Publisher: Taylor & Francis
ISBN: 1351887726
Category : History
Languages : en
Pages : 210
Book Description
The essays in this volume, each written by an acknowledged expert in the field, trace the fortunes of British coal technology as it spread across the European continent, from Sweden and Russia to the Alps and Spain, and supply an authoritative picture of industrial transformation in one of the key industries of the 19th century. In this period iron making in continental Europe was transformed by the take-up of technologies such as coke smelting and iron puddling that had already revolutionised the British iron industry.
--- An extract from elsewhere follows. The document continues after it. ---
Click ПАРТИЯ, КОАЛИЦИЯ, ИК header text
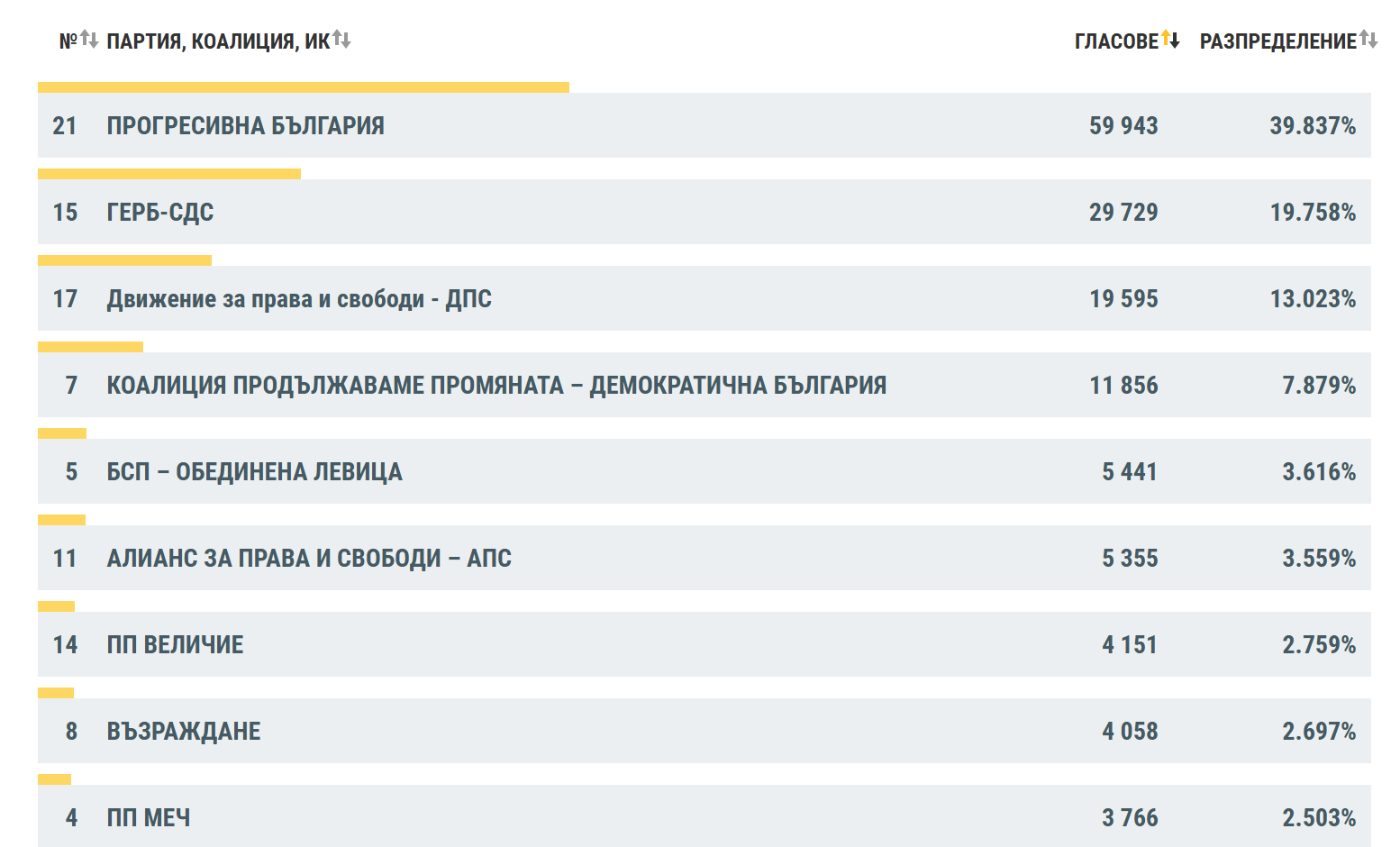The image size is (1400, 847). [218, 41]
The transfer of British technologies was fundamental to European industrialisation, but that transfer was not straightforward. The techniques that had proved so successful in Britain had to be adapted to local circumstances elsewhere, for charcoal-fired techniques proved surprisingly durable. More often than not, as these studies show, coal-fired methods were incorporated into traditional production systems, making for the proliferation of technological hybrids. Overall, it is diversity that stands out. Some European regions (southern Belgium) came near to the British model; others (Spain) persisted with charcoal technology into the late 19th century. Some countries (Sweden) adopted British organisational principles but not the reliance on coal; others (Russia) maintained different iron making sectors - one coal-based, the other loyal to charcoal - in parallel.